Harper is pushing for broader changes to the tax system, but he said he is willing to compromise at this point in the session.
“I’m not going to let perfect be the enemy of the very good,” he said. “The main focus of the bill is still intact.”
Egolf said the meeting with the governor – which involved about 20 legislators on both sides of the aisle – was helpful.
The Martinez administration described it as productive.
“The governor is hopeful that we’ll be able to work with legislators to put together a good budget deal for New Mexicans, but we still have significant work to do,” spokesman Michael Lonergan said in a written statement.
Smith, chairman of the influential Senate Finance Committee, offered a similar assessment.
“We’re quite a ways off,” he said.
The state House passed Harper’s bill reforming the tax system late Wednesday, and it now heads to the Senate.

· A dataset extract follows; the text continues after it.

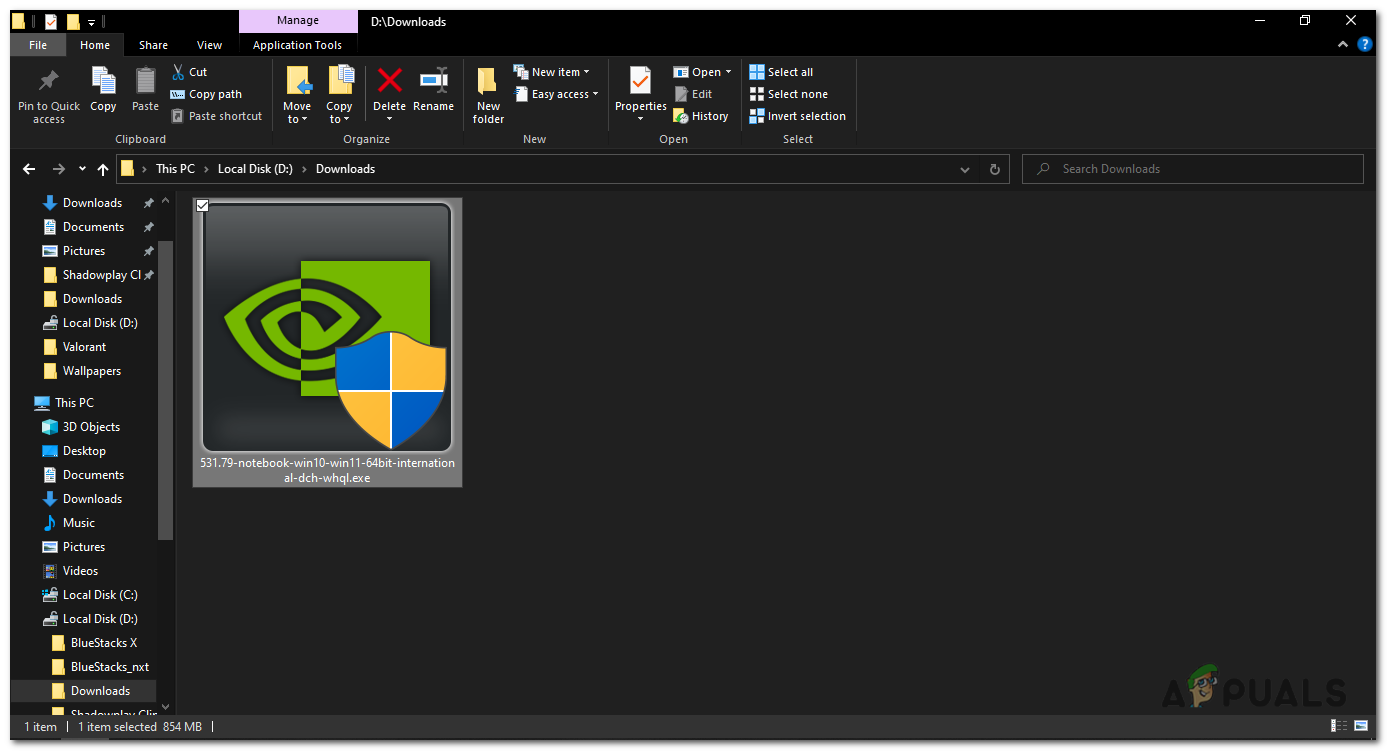Click the Copy icon in Clipboard group
This screenshot has height=751, width=1387.
point(103,82)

The measure was amended to narrow its focus. In addition to doing away with the food tax reintroduction, another proposed change to House Bill 412 is eliminating a fix to “tax lightning,” which occurs when property taxes jump dramatically when a home is purchased.
Even so, Egolf said, the legislation could close more than 100 loopholes in the code, even without reimposing the gross receipts tax on food.
Harper added that while it’s designed to be revenue-neutral to the state in the long run, the bill could generate additional tax dollars in the coming budget year by having certain provisions take effect earlier than originally planned.
Those provisions include a requirement that online out-of-state retailers collect gross receipts tax from New Mexico consumers.